▸ TASK STATEMENT: When you reach the line that contains "Tabard Insect Repellent (104, 1171)" in the entries below, begin returning lines exactly as written and continue through the last one.

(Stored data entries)
——————

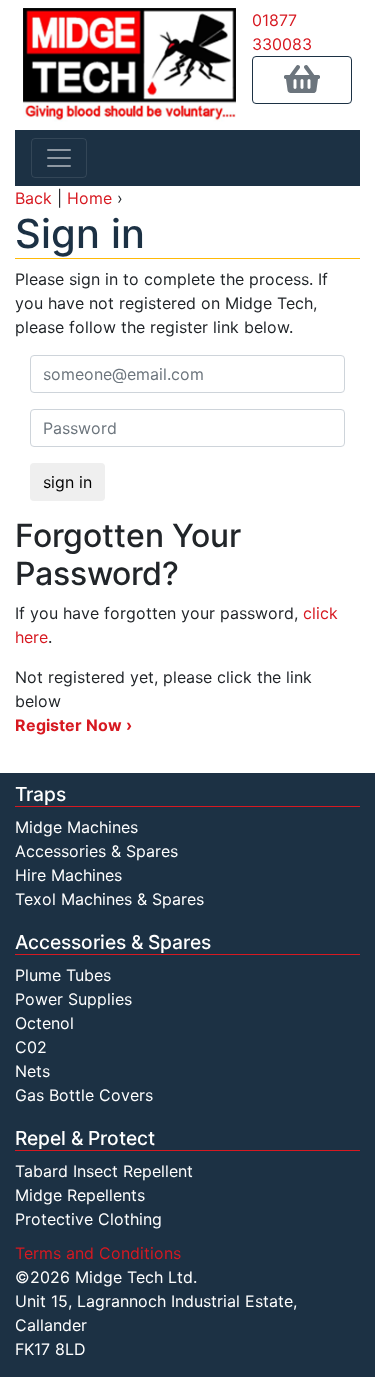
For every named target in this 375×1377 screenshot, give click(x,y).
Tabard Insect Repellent (104, 1171)
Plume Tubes (63, 975)
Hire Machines (68, 875)
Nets (32, 1071)
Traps (40, 794)
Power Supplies (73, 999)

——————

▸ TASK OUTPUT:
Tabard Insect Repellent (104, 1171)
Plume Tubes (63, 975)
Hire Machines (68, 875)
Nets (32, 1071)
Traps (40, 794)
Power Supplies (73, 999)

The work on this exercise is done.